Peter Altmaier, Bundesminister Wirtschaft & Energie, ist Schirmherr des Awards. Der Verband deutscher Unternehmerinnen setzt sich seit über 60 Jahren für mehr Frauen in der Wirtschaft und ihre größere Sichtbarkeit in der Öffentlichkeit ein. Die Zahl der unternehmerisch tätigen Frauen wächst nicht nur durch immer mehr Gründerinnen. Durch den Generationenwechsel in kleinen und mittelständischen Unternehmen erhalten mehr Frauen eine Chance auf eine Firmenübernahme. Mit dem Preis für die Nachfolge stellt man die Attraktivität der Firmenübernahme heraus für Töchter wie auch familienfremde Nachfolgerinnen. Der Preis soll erfolgreiche Wege der Nachfolge sichtbar machen.

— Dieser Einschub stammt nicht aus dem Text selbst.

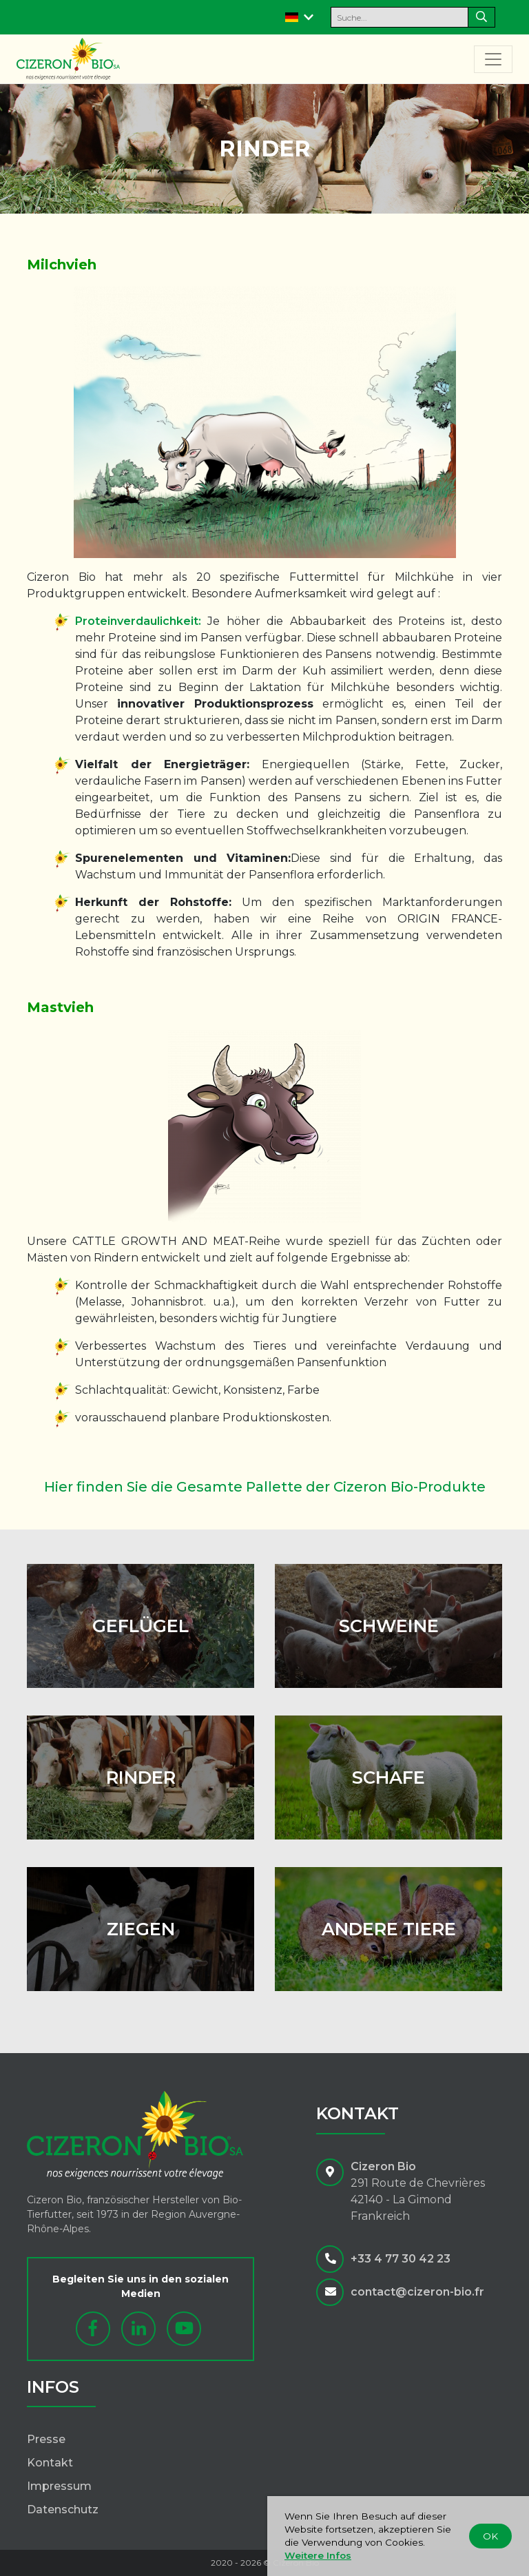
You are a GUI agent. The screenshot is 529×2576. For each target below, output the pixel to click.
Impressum (59, 2486)
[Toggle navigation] (493, 59)
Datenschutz (62, 2509)
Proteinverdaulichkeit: (138, 621)
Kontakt (50, 2462)
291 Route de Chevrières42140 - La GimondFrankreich (418, 2199)
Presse (46, 2439)
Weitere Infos (317, 2555)
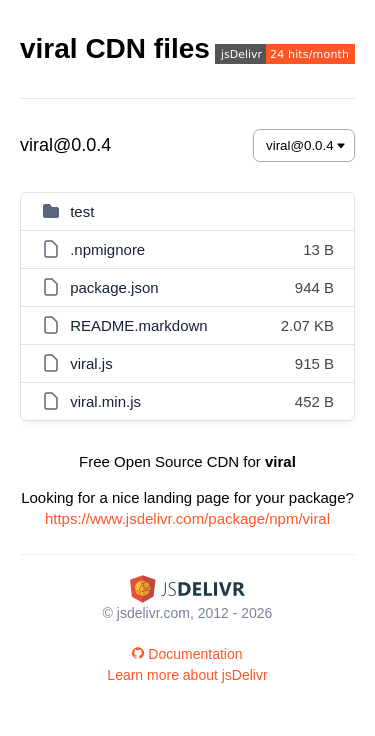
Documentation (187, 654)
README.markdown (139, 325)
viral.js (91, 363)
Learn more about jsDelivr (187, 675)
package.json (114, 287)
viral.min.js (105, 401)
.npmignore (107, 249)
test (82, 211)
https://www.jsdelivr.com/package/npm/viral (187, 518)
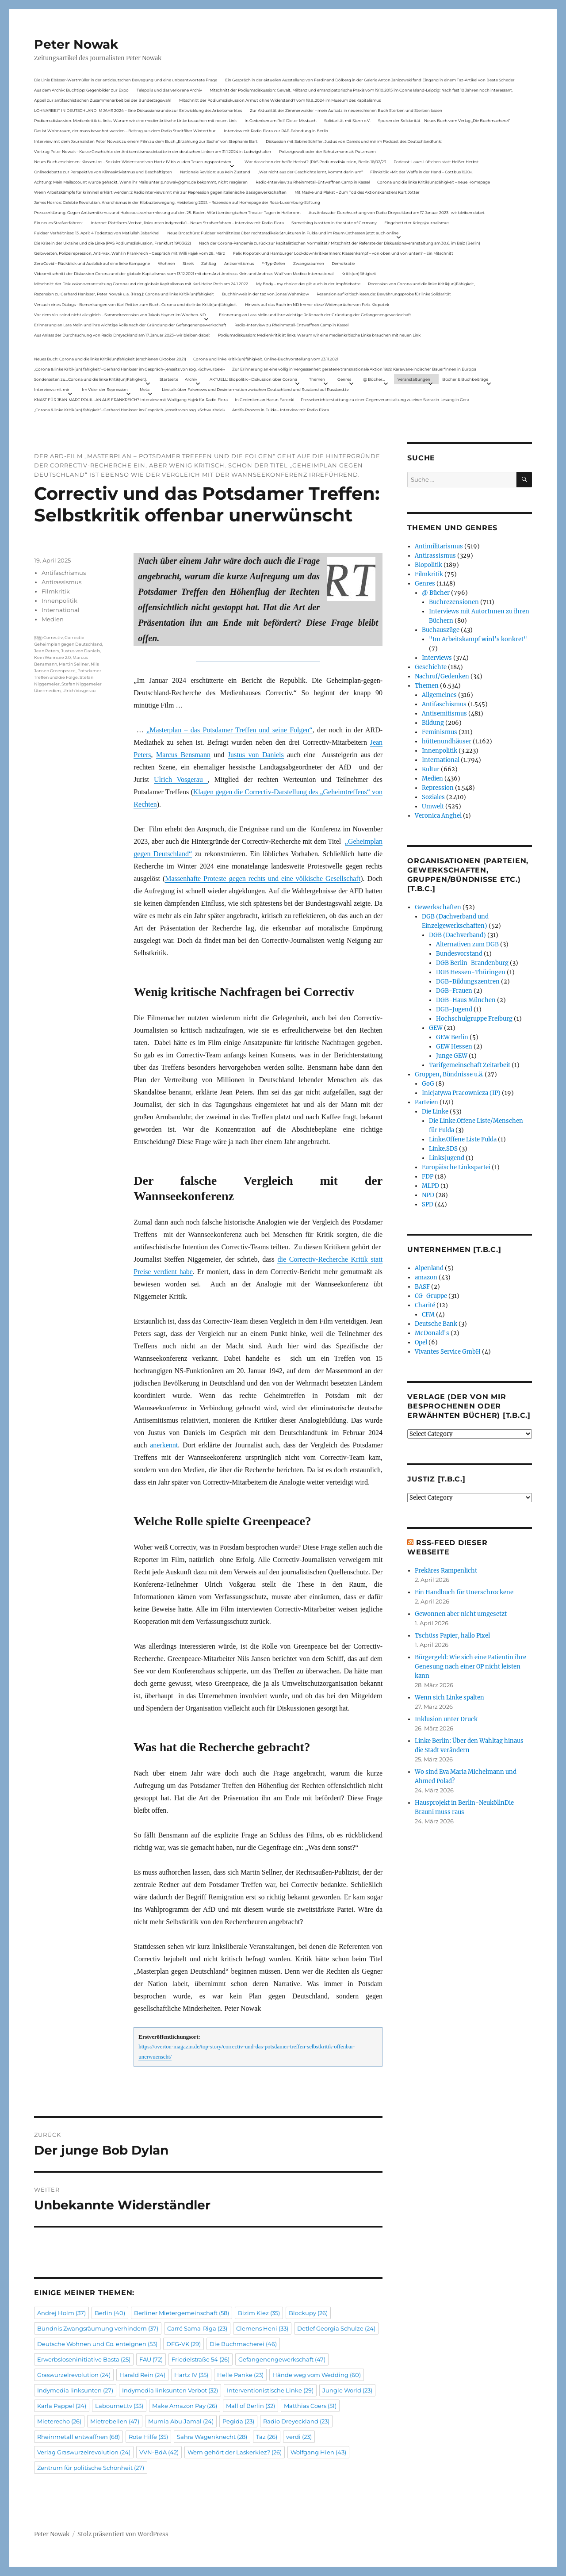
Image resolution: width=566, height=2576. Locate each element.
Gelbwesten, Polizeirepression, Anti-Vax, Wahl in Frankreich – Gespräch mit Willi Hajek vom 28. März (129, 253)
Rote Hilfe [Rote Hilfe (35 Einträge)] (148, 2436)
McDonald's (432, 1333)
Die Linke (435, 1111)
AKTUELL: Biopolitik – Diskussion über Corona (253, 379)
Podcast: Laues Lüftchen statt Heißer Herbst (436, 161)
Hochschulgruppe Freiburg (474, 1018)
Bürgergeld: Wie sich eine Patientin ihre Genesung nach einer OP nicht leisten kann (470, 1667)
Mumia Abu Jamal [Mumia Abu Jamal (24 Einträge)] (181, 2421)
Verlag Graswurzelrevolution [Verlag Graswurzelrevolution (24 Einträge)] (83, 2452)
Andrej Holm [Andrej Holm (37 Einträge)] (61, 2312)
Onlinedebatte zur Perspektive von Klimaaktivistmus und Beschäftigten (103, 171)
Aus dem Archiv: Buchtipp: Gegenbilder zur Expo (81, 90)
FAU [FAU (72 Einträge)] (151, 2359)
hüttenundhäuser (446, 741)
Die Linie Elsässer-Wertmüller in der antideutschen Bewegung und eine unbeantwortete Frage (125, 79)
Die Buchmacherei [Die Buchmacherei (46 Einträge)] (243, 2343)
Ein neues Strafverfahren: (58, 222)
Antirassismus (61, 582)
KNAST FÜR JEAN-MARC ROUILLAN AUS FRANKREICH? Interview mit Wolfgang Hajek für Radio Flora (131, 399)
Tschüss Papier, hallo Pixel (452, 1635)
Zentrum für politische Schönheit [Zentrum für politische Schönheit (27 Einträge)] (90, 2467)
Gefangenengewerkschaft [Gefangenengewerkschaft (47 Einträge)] (281, 2359)
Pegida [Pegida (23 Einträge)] (238, 2421)
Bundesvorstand (459, 953)
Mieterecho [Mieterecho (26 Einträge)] (59, 2421)
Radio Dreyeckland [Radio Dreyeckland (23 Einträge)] (296, 2421)
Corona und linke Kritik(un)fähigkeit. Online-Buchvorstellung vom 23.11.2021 (265, 358)
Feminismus (439, 732)
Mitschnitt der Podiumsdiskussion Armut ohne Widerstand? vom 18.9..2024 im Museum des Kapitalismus (280, 100)
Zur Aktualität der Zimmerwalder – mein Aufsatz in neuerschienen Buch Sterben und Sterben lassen (346, 110)
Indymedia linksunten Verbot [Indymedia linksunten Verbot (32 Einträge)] (170, 2390)
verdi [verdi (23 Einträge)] (299, 2436)
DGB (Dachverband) (457, 935)
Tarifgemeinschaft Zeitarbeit (469, 1065)
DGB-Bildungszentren (468, 981)
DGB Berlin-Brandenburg (472, 963)
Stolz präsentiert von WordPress (122, 2534)
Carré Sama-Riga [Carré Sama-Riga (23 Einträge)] (197, 2328)
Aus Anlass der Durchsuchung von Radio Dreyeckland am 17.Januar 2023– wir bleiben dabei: (397, 212)
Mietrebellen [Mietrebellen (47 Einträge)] (114, 2421)
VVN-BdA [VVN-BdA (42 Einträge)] (159, 2452)
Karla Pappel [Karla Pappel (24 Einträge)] (61, 2405)
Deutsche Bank (436, 1324)
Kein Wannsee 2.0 (52, 657)
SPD (427, 1204)
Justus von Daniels (256, 754)
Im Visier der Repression (105, 389)
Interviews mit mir (51, 389)
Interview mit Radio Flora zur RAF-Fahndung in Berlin (276, 130)
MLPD (430, 1186)
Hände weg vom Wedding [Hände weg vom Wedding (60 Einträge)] (316, 2374)
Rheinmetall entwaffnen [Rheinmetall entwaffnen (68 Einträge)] (78, 2436)
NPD (428, 1195)
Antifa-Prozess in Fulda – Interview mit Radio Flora (280, 409)
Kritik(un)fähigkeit (358, 273)
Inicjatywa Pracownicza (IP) (461, 1093)
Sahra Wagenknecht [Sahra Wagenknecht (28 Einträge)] (212, 2436)
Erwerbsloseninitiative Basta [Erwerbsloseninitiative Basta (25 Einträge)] (83, 2359)
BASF (422, 1286)
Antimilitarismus (439, 546)
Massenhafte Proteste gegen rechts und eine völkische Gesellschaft (262, 878)
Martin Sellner (74, 664)
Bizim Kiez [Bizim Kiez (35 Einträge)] (259, 2312)
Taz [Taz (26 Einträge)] (266, 2436)
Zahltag (208, 263)
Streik (188, 263)
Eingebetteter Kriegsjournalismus (416, 222)
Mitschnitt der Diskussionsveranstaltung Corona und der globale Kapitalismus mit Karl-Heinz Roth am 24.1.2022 (141, 283)
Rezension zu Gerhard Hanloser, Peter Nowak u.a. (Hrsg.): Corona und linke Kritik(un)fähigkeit (124, 293)
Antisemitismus (239, 263)
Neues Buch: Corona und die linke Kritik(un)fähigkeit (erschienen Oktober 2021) (110, 358)
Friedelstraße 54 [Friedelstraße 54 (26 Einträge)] (200, 2359)
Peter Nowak (76, 44)
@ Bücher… (374, 379)
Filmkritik (56, 591)
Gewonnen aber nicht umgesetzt (461, 1614)
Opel (421, 1342)
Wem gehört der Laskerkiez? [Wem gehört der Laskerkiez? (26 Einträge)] (234, 2452)
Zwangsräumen (308, 263)
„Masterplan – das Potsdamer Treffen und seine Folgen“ (229, 730)
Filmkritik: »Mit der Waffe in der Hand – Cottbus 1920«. (421, 171)
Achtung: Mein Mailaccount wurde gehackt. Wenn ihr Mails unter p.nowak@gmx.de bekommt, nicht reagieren (141, 182)
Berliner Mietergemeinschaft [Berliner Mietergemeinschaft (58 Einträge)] (181, 2312)
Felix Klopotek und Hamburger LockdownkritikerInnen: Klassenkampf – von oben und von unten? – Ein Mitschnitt (343, 253)
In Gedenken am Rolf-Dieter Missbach (281, 120)
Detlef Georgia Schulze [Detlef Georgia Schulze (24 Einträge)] (336, 2328)
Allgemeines (439, 695)
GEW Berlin (452, 1037)
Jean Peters (46, 650)
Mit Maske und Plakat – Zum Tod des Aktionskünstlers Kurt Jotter (357, 192)
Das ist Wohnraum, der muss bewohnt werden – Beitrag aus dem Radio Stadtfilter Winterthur (125, 130)
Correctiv (53, 637)
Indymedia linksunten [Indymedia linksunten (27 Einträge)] (75, 2390)
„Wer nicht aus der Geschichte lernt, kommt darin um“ (310, 171)
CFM (428, 1314)
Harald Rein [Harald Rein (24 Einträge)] (142, 2374)
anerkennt (164, 1445)
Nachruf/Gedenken (442, 676)
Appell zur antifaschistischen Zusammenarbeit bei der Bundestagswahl (102, 100)
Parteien (426, 1102)
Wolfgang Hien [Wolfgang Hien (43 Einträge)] (318, 2452)
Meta (144, 389)
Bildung (433, 723)
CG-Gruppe (431, 1296)
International (61, 609)
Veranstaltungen (414, 379)
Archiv (191, 379)
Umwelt (433, 806)
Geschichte (431, 667)
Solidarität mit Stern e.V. (347, 120)
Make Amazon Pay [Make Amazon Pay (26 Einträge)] (184, 2405)
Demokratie (343, 263)
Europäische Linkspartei (456, 1167)
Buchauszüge (440, 630)
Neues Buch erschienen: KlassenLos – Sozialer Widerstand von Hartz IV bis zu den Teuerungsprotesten (132, 161)
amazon (426, 1277)
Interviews (437, 658)
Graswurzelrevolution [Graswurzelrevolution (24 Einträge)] (74, 2374)
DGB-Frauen (454, 991)
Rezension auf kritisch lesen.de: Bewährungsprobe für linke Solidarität (384, 293)
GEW (436, 1028)
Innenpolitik (59, 600)
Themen (317, 379)
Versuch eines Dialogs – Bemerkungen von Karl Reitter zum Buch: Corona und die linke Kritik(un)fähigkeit (135, 304)
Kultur (431, 769)
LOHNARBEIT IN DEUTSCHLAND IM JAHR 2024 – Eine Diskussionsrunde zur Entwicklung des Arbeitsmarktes (138, 110)
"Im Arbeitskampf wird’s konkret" (478, 639)
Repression (438, 788)
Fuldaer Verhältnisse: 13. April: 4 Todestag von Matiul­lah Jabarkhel (96, 232)
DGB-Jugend (454, 1009)
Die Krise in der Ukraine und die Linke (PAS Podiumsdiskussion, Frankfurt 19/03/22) (112, 243)
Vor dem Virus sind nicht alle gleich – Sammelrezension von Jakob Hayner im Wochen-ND (120, 314)
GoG (428, 1083)
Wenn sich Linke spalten (449, 1697)
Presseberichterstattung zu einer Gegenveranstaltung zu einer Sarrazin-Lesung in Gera (385, 399)
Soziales (433, 797)
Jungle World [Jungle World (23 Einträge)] (347, 2390)
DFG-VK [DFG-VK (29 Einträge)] (183, 2343)
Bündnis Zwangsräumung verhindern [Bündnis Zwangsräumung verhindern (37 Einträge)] (97, 2328)
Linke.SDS (443, 1148)
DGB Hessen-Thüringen (470, 972)
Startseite (169, 379)
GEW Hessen (454, 1046)
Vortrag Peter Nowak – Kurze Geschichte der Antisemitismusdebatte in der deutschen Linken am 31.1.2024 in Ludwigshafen (152, 151)
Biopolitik (428, 565)
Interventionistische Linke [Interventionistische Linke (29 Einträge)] (270, 2390)
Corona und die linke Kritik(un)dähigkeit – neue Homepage (433, 182)
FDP (427, 1176)
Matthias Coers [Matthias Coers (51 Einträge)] (310, 2405)
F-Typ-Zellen (273, 263)
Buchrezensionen (454, 602)
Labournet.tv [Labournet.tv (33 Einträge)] (119, 2405)
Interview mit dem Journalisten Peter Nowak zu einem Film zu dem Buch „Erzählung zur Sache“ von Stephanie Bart (146, 141)
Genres (344, 379)
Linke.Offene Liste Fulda (463, 1139)
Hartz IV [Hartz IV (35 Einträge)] (191, 2374)
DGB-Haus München (466, 1000)
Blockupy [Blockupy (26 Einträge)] (308, 2312)
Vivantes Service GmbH (448, 1351)
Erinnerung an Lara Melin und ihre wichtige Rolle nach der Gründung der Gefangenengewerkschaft (315, 314)
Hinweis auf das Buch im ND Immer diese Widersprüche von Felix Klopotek (317, 304)
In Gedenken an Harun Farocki (264, 399)
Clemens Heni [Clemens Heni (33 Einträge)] (262, 2328)
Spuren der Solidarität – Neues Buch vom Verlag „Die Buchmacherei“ (444, 120)
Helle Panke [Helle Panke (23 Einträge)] (240, 2374)
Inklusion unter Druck (446, 1719)
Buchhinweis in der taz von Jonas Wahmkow (265, 293)
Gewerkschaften (438, 907)
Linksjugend (446, 1158)
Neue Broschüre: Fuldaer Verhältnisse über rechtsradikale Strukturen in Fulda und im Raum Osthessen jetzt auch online (282, 232)
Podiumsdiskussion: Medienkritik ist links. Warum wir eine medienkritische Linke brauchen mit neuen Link (135, 120)
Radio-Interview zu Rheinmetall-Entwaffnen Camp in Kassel (313, 182)
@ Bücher (436, 593)
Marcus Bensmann (183, 754)
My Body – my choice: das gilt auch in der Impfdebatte (308, 283)
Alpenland (429, 1268)
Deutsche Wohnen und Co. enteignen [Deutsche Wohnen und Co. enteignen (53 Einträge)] (97, 2343)
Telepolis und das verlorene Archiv (169, 90)
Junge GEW (451, 1056)
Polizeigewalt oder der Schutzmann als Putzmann (327, 151)
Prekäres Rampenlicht (446, 1570)
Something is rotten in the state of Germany (334, 222)
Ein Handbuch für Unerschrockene (464, 1592)
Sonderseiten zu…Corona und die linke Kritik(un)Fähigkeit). (90, 379)
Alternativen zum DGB (467, 944)
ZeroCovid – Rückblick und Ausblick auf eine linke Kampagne (92, 263)
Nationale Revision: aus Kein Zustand (215, 171)
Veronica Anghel (438, 815)
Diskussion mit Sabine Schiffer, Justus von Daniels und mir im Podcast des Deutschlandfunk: (354, 141)
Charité (425, 1305)
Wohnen (166, 263)
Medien (53, 619)
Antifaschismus (64, 572)
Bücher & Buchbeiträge (465, 379)
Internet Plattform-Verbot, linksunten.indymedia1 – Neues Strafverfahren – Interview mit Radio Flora (187, 222)
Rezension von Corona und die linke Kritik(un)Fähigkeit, (421, 283)
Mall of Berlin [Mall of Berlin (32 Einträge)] (250, 2405)
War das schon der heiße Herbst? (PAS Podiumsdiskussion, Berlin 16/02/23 (315, 161)
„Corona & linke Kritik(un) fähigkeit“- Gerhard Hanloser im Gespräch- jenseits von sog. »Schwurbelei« (129, 369)
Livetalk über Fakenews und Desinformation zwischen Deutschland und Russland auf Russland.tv (255, 389)
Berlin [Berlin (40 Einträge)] (110, 2312)
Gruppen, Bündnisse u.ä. (449, 1074)
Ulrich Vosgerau (181, 779)
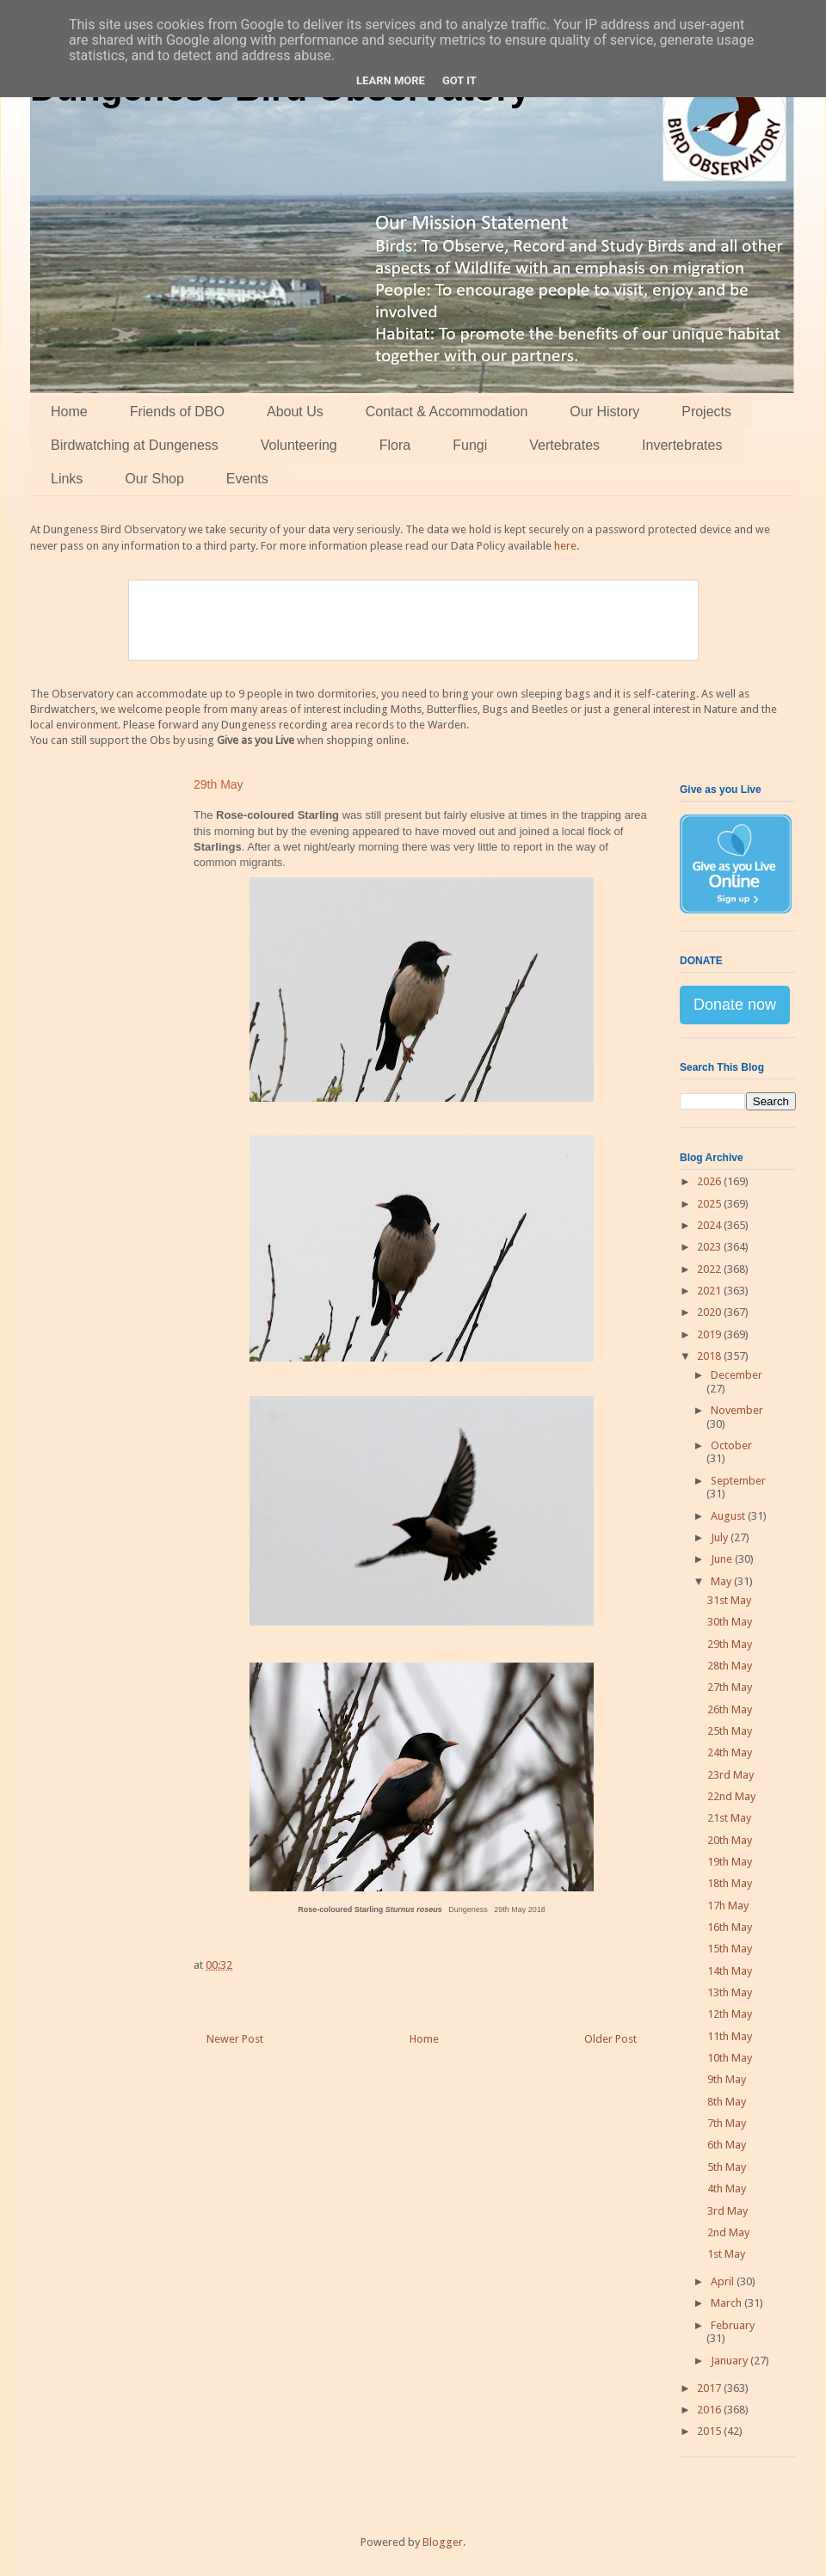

„Mit weiblicher Intuition kann man viel erreichen. Auch in unserer Branche. Der Umgangston mit einer Frau basiert hier zwar auf einem anderen Level. Gerade auf dem Bau. Aber ich habe alle Aufmerksamkeit auf meiner Seite, wenn man merkt, dass ich die Chefin bin“, so Sabine Lottes. Viele spannende Projekte liegen privat und beruflich auf dem Tisch. Mit einem Award in der Tasche wäre alles doppelt cool.